* [LIST OF TASKS]:
1 - Reproduce the stretch of the IPv6 thread from "## DaringHost (Jun" through "browse the web.", substituting "connection" for each occurrence of "tunnel".
2 - In the IPv6 thread, what does MartinD say he mainly uses IPv6 for?

* [PAGE]:
# What are you using IPv6 for?



## MannDude (Jun 20, 2013)

Anyone utilizing IPv6 on a daily basis? I've got a slew of IPv6 addresses and nothing to use them for.

What's everyone here use their IPv6 addresses for?


----------



## Steve (Jun 20, 2013)

Mainly on IRC networks that support IPv6. I briefly used it when I was doing the HE IPv6 certification, but tore everything down after that was done.


----------



## MartinD (Jun 20, 2013)

Internal communications mainly


----------



## texteditor (Jun 20, 2013)

MartinD said:


> Internal communications mainly


----------



## johnlth93 (Jun 20, 2013)

MannDude said:


> Anyone utilizing IPv6 on a daily basis? I've got a slew of IPv6 addresses and nothing to use them for.
> 
> What's everyone here use their IPv6 addresses for?


echo 1 > /proc/sys/net/ipv6/conf/all/disable_ipv6

This is what i did. My bad  opcorn:


----------



## mark (Jun 20, 2013)

MartinD said:


> Internal communications mainly


+1

I use IPv6 to communicate between my other VPSs, mainly because I feel I should be using it for something...


----------



## Chronic (Jun 20, 2013)

The same things I use IPv4 for. Just because there is a plethora of IPs available does not mean you have to use all of them. Providers assigning a ton of them by default is just a "feel-good" state of thought after the IPv4 depletion depression.


----------



## DaringHost (Jun 20, 2013)

We have a few clients using them with IRC networks, but other than that and internal use I haven't heard of any customers doing anything else with them.


----------



## Tux (Jun 20, 2013)

I am now using my Hurricane Electric IPv6 tunnel far more often, sometimes swapping in my ISPs 6rd tunnel. I barely notice a thing while using the tunnel to browse the web.

[Dataset records]
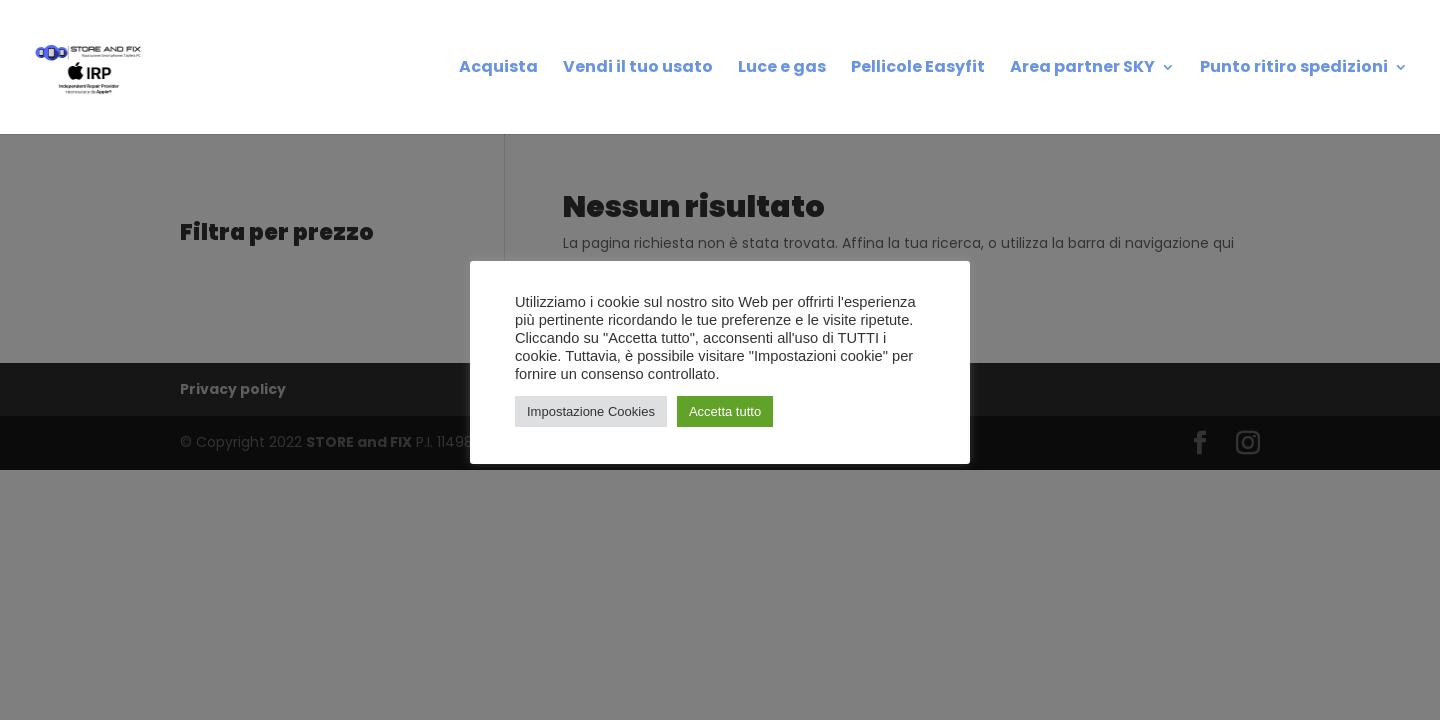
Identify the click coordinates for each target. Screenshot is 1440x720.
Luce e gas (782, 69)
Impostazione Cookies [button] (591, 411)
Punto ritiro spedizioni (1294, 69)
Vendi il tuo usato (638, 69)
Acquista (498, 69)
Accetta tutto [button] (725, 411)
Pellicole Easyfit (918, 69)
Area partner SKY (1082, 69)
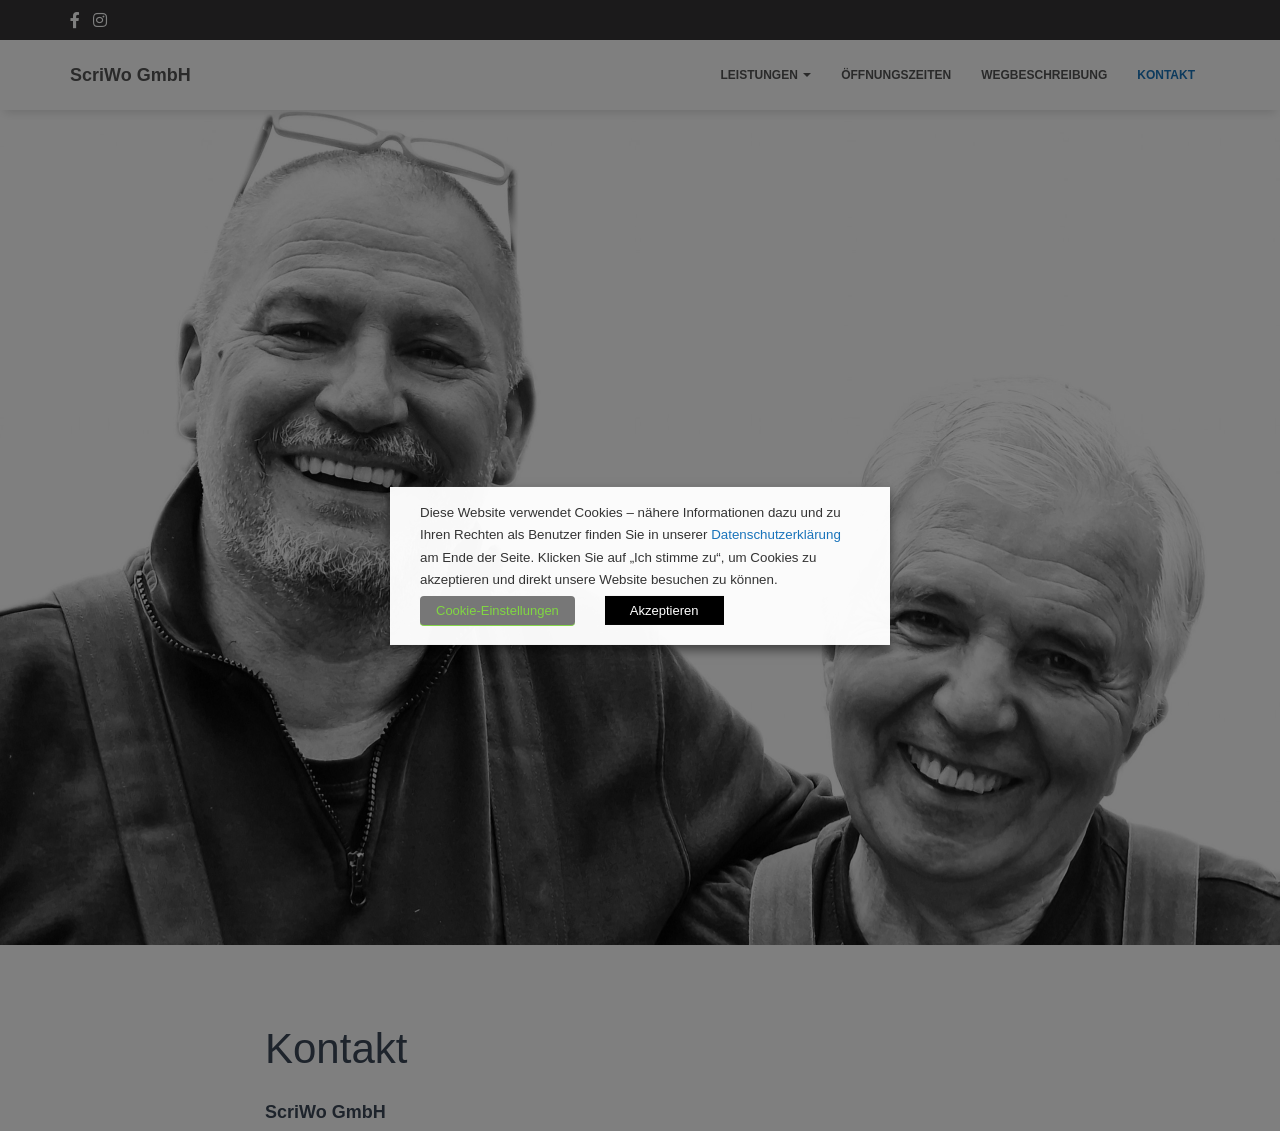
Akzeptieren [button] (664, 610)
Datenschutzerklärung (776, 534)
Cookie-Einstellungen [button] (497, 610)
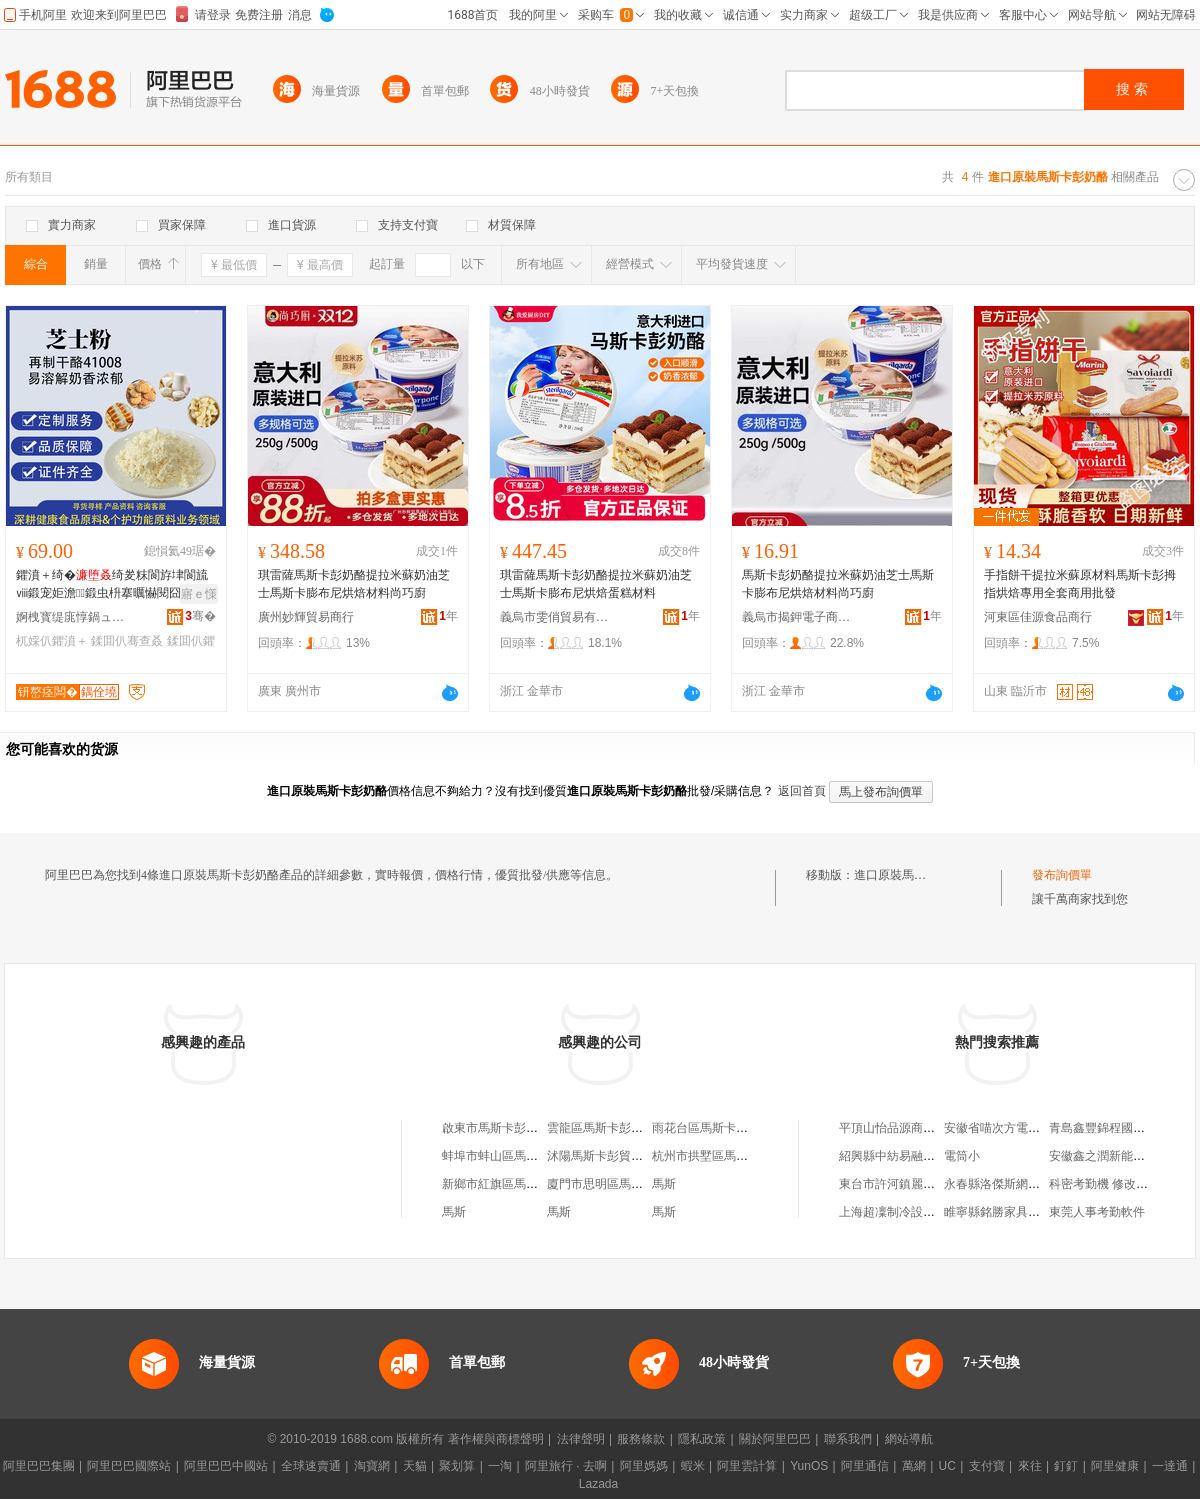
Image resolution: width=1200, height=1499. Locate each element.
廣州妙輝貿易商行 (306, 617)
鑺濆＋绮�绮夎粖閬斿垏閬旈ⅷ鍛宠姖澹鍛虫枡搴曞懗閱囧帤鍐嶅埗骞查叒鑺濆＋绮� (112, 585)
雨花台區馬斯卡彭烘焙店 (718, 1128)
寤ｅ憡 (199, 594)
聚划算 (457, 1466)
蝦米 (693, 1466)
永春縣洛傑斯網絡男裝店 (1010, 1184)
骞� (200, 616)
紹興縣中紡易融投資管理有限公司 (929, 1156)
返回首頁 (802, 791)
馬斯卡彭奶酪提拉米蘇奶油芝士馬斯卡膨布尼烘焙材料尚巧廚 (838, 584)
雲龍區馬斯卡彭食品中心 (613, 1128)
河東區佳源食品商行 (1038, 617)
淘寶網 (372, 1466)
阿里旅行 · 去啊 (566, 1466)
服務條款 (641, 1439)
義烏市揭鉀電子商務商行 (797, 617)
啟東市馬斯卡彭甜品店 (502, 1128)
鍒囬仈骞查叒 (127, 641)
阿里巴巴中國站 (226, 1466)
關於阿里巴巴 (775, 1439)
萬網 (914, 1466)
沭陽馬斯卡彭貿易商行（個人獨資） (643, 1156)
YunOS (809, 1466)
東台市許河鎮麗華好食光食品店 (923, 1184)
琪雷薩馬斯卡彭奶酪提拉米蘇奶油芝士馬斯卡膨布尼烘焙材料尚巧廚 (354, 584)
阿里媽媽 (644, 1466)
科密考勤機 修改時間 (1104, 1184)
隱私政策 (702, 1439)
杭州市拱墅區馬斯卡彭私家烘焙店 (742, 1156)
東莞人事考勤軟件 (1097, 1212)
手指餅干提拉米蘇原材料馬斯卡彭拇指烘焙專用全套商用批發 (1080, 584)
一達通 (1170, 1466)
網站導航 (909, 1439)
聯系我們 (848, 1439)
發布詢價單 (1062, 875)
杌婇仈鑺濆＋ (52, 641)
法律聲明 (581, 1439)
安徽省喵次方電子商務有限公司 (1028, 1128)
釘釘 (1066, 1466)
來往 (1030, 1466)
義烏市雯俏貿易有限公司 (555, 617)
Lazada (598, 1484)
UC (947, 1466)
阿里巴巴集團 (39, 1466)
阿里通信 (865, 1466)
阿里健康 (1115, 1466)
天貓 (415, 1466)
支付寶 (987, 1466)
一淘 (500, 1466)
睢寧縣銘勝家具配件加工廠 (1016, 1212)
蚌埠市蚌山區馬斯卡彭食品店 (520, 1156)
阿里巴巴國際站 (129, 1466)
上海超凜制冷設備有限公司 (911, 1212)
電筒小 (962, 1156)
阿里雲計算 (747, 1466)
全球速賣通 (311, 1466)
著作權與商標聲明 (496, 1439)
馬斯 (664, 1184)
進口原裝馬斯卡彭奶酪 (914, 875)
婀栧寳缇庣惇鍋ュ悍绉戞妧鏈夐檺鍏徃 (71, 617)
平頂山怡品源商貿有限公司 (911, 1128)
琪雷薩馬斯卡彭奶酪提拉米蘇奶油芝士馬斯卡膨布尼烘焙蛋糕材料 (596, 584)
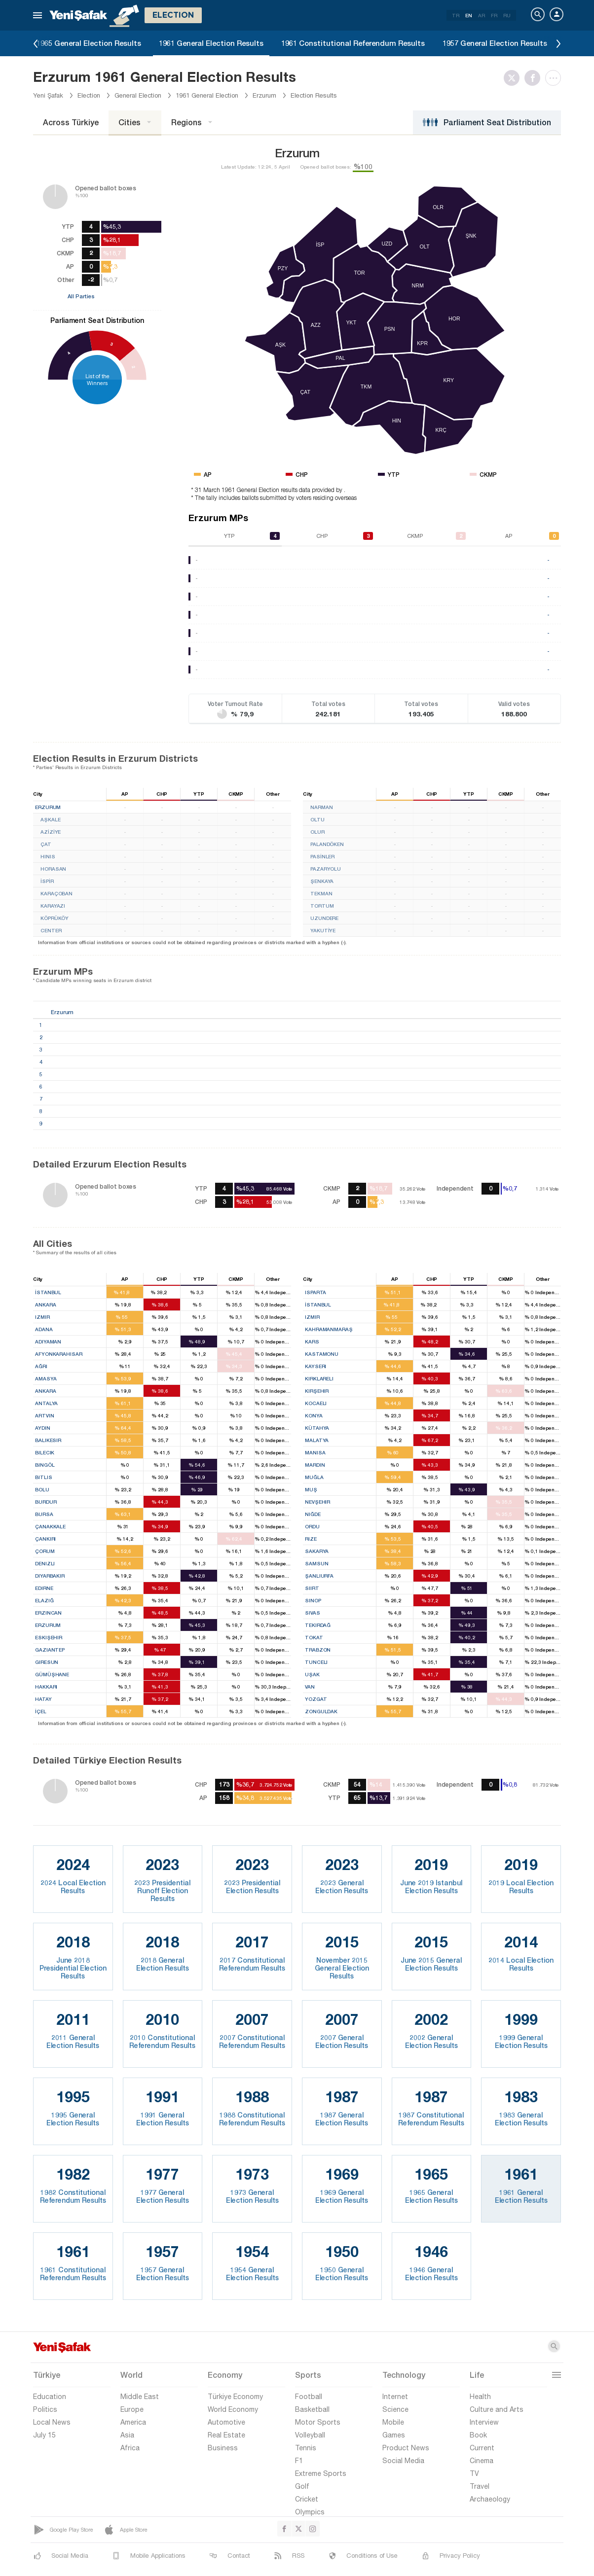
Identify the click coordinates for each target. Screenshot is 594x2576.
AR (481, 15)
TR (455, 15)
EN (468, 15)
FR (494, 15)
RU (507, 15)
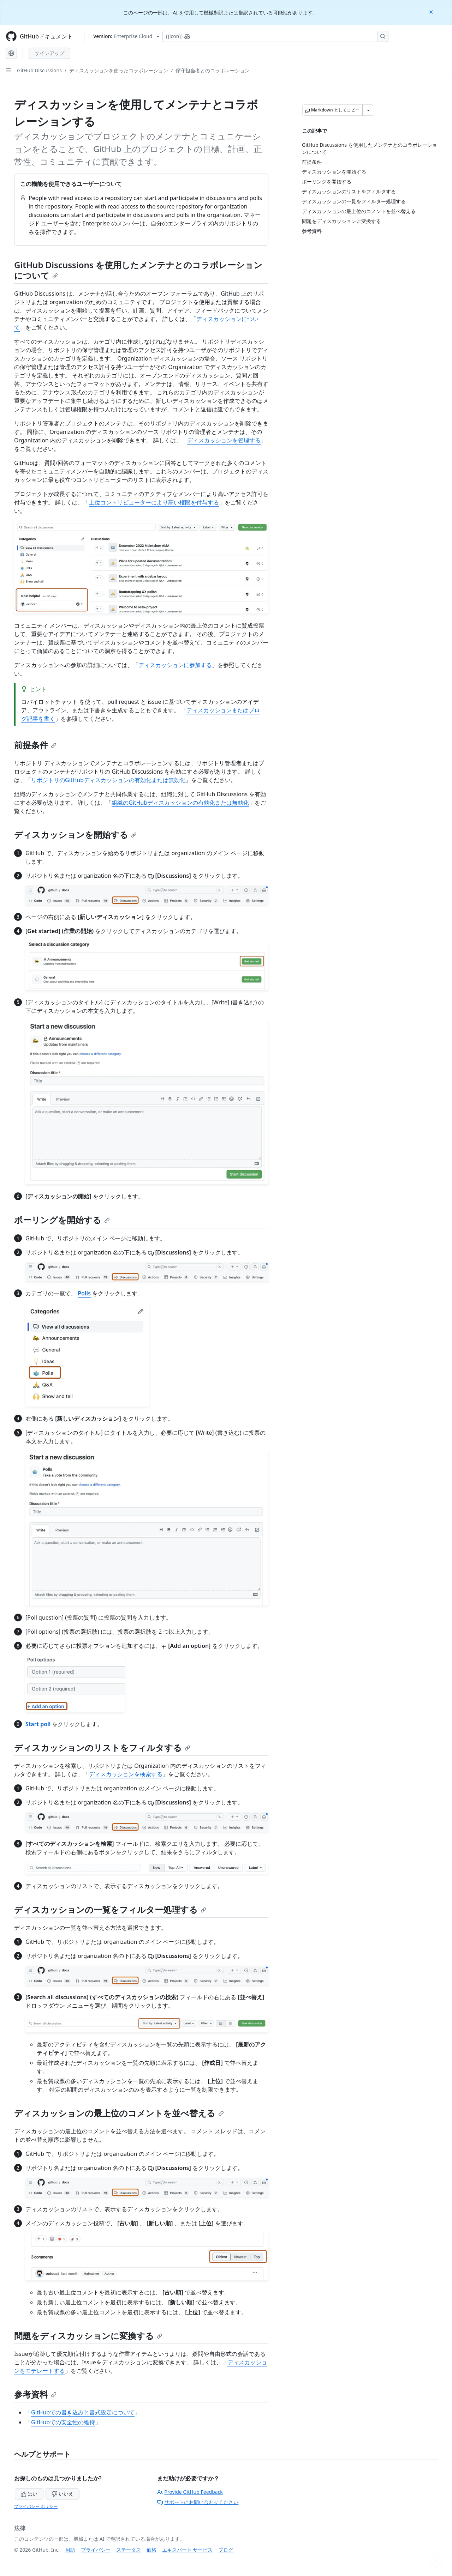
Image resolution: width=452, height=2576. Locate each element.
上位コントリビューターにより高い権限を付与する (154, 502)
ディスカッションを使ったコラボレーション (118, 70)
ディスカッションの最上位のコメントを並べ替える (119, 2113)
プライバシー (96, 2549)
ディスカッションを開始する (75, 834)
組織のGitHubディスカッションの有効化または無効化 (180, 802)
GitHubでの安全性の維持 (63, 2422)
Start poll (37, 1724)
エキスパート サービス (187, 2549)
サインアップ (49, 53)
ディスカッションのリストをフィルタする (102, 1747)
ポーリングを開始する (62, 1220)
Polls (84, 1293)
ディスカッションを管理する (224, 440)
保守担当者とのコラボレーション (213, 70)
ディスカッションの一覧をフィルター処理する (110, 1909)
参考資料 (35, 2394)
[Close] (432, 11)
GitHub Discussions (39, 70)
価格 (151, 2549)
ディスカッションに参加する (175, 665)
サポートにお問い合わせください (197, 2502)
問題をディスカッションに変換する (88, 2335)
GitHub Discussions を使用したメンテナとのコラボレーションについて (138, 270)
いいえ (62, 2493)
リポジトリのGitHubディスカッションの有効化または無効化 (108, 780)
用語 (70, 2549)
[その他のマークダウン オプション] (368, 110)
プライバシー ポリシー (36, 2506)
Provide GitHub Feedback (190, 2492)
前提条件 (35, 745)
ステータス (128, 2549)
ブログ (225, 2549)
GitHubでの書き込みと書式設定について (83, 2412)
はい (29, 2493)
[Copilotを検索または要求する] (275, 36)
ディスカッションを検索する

* [IN RESPONSE]:
1 -
## DaringHost (Jun 20, 2013)

We have a few clients using them with IRC networks, but other than that and internal use I haven't heard of any customers doing anything else with them.


----------



## Tux (Jun 20, 2013)

I am now using my Hurricane Electric IPv6 connection far more often, sometimes swapping in my ISPs 6rd connection. I barely notice a thing while using the connection to browse the web.

2 - Internal communications.